Exercise goal
Set down the data again in full, keeping every line exactly as it is.

Source data

————————

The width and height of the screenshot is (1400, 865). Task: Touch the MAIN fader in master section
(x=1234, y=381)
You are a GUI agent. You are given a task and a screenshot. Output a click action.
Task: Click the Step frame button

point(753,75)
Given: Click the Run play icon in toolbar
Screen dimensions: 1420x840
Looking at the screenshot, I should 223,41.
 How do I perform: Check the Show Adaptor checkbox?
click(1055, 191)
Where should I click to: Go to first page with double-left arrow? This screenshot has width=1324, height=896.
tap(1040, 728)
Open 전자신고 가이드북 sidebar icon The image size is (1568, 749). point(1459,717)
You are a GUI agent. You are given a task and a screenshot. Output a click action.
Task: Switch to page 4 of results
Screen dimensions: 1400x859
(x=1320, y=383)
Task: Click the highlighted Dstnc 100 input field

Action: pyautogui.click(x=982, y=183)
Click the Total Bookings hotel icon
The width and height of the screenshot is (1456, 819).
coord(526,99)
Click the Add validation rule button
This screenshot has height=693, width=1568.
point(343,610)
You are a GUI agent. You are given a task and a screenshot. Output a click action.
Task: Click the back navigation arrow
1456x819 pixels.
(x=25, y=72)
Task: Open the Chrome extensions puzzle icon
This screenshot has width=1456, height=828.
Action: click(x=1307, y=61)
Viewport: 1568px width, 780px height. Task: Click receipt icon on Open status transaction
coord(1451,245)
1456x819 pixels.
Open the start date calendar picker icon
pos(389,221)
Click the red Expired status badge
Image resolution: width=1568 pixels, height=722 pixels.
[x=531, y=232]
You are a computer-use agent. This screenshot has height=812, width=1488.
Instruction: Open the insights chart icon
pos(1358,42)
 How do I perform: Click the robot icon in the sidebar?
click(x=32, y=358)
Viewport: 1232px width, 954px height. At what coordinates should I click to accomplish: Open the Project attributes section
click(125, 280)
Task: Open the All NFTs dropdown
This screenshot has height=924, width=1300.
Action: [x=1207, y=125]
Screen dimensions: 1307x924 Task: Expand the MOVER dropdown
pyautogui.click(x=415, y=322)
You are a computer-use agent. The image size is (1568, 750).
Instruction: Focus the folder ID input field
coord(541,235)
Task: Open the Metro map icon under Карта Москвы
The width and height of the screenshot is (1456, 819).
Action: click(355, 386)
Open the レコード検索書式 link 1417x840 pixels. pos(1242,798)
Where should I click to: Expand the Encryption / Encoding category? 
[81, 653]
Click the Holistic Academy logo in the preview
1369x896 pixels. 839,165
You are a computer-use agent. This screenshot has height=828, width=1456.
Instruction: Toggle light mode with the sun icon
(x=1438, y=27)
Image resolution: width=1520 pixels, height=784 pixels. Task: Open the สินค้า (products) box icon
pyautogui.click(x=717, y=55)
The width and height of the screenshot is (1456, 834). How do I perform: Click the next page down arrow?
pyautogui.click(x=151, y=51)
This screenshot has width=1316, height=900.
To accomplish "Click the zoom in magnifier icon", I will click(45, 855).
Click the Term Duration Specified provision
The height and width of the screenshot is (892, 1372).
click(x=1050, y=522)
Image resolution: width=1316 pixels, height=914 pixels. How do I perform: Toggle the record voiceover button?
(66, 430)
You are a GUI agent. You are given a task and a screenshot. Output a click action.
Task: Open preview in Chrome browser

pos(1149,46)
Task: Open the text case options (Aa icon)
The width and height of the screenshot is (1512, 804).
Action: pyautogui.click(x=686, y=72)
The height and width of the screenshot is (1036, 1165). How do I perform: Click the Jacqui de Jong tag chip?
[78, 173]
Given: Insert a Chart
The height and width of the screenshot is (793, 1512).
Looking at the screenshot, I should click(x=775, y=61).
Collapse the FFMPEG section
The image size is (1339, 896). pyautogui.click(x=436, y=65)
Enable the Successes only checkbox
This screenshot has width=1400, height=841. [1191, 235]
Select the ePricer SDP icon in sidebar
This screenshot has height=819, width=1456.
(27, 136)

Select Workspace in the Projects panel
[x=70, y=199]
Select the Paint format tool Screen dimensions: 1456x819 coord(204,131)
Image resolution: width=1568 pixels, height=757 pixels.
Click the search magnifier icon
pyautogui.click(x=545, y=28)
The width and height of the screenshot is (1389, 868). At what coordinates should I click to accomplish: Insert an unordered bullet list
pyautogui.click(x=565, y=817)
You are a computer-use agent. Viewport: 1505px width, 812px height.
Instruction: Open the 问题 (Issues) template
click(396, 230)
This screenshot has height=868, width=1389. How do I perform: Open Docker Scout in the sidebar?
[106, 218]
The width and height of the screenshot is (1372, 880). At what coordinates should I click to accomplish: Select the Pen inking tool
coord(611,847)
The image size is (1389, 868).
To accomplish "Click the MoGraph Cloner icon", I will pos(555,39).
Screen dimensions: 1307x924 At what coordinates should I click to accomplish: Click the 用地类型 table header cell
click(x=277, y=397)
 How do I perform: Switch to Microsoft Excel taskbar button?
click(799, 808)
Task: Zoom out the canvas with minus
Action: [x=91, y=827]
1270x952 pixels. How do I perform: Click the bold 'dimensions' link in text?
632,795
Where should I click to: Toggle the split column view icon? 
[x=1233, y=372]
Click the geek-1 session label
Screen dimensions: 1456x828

————————

Solution to this exercise
The width and height of the screenshot is (1400, 865). Task: Touch the MAIN fader in master section
(x=1234, y=381)
You are a GUI agent. You are given a task and a screenshot. Output a click action.
Task: Click the Step frame button

point(753,75)
Given: Click the Run play icon in toolbar
Screen dimensions: 1420x840
Looking at the screenshot, I should 223,41.
 How do I perform: Check the Show Adaptor checkbox?
click(1055, 191)
Where should I click to: Go to first page with double-left arrow? This screenshot has width=1324, height=896.
tap(1040, 728)
Open 전자신고 가이드북 sidebar icon The image size is (1568, 749). point(1459,717)
You are a GUI agent. You are given a task and a screenshot. Output a click action.
Task: Switch to page 4 of results
Screen dimensions: 1400x859
(x=1320, y=383)
Task: Click the highlighted Dstnc 100 input field

Action: pyautogui.click(x=982, y=183)
Click the Total Bookings hotel icon
The width and height of the screenshot is (1456, 819).
coord(526,99)
Click the Add validation rule button
This screenshot has height=693, width=1568.
point(343,610)
You are a GUI agent. You are given a task and a screenshot. Output a click action.
Task: Click the back navigation arrow
1456x819 pixels.
(x=25, y=72)
Task: Open the Chrome extensions puzzle icon
This screenshot has width=1456, height=828.
Action: click(x=1307, y=61)
Viewport: 1568px width, 780px height. Task: Click receipt icon on Open status transaction
coord(1451,245)
1456x819 pixels.
Open the start date calendar picker icon
pos(389,221)
Click the red Expired status badge
Image resolution: width=1568 pixels, height=722 pixels.
[x=531, y=232]
You are a computer-use agent. This screenshot has height=812, width=1488.
Instruction: Open the insights chart icon
pos(1358,42)
 How do I perform: Click the robot icon in the sidebar?
click(x=32, y=358)
Viewport: 1232px width, 954px height. At what coordinates should I click to accomplish: Open the Project attributes section
click(125, 280)
Task: Open the All NFTs dropdown
This screenshot has height=924, width=1300.
Action: [x=1207, y=125]
Screen dimensions: 1307x924 Task: Expand the MOVER dropdown
pyautogui.click(x=415, y=322)
You are a computer-use agent. The image size is (1568, 750).
Instruction: Focus the folder ID input field
coord(541,235)
Task: Open the Metro map icon under Карта Москвы
The width and height of the screenshot is (1456, 819).
Action: click(355, 386)
Open the レコード検索書式 link 1417x840 pixels. pos(1242,798)
Where should I click to: Expand the Encryption / Encoding category? 
[81, 653]
Click the Holistic Academy logo in the preview
1369x896 pixels. 839,165
You are a computer-use agent. This screenshot has height=828, width=1456.
Instruction: Toggle light mode with the sun icon
(x=1438, y=27)
Image resolution: width=1520 pixels, height=784 pixels. Task: Open the สินค้า (products) box icon
pyautogui.click(x=717, y=55)
The width and height of the screenshot is (1456, 834). How do I perform: Click the next page down arrow?
pyautogui.click(x=151, y=51)
This screenshot has width=1316, height=900.
To accomplish "Click the zoom in magnifier icon", I will click(45, 855).
Click the Term Duration Specified provision
The height and width of the screenshot is (892, 1372).
click(x=1050, y=522)
Image resolution: width=1316 pixels, height=914 pixels. How do I perform: Toggle the record voiceover button?
(66, 430)
You are a GUI agent. You are given a task and a screenshot. Output a click action.
Task: Open preview in Chrome browser

pos(1149,46)
Task: Open the text case options (Aa icon)
The width and height of the screenshot is (1512, 804).
Action: pyautogui.click(x=686, y=72)
The height and width of the screenshot is (1036, 1165). How do I perform: Click the Jacqui de Jong tag chip?
[78, 173]
Given: Insert a Chart
The height and width of the screenshot is (793, 1512).
Looking at the screenshot, I should click(x=775, y=61).
Collapse the FFMPEG section
The image size is (1339, 896). pyautogui.click(x=436, y=65)
Enable the Successes only checkbox
This screenshot has width=1400, height=841. [1191, 235]
Select the ePricer SDP icon in sidebar
This screenshot has height=819, width=1456.
(27, 136)

Select Workspace in the Projects panel
[x=70, y=199]
Select the Paint format tool Screen dimensions: 1456x819 coord(204,131)
Image resolution: width=1568 pixels, height=757 pixels.
Click the search magnifier icon
pyautogui.click(x=545, y=28)
The width and height of the screenshot is (1389, 868). At what coordinates should I click to accomplish: Insert an unordered bullet list
pyautogui.click(x=565, y=817)
You are a computer-use agent. Viewport: 1505px width, 812px height.
Instruction: Open the 问题 (Issues) template
click(396, 230)
This screenshot has height=868, width=1389. How do I perform: Open Docker Scout in the sidebar?
[106, 218]
The width and height of the screenshot is (1372, 880). At what coordinates should I click to accomplish: Select the Pen inking tool
coord(611,847)
The image size is (1389, 868).
To accomplish "Click the MoGraph Cloner icon", I will pos(555,39).
Screen dimensions: 1307x924 At what coordinates should I click to accomplish: Click the 用地类型 table header cell
click(x=277, y=397)
 How do I perform: Switch to Microsoft Excel taskbar button?
click(799, 808)
Task: Zoom out the canvas with minus
Action: [x=91, y=827]
1270x952 pixels. How do I perform: Click the bold 'dimensions' link in text?
632,795
Where should I click to: Toggle the split column view icon? 
[x=1233, y=372]
Click the geek-1 session label
Screen dimensions: 1456x828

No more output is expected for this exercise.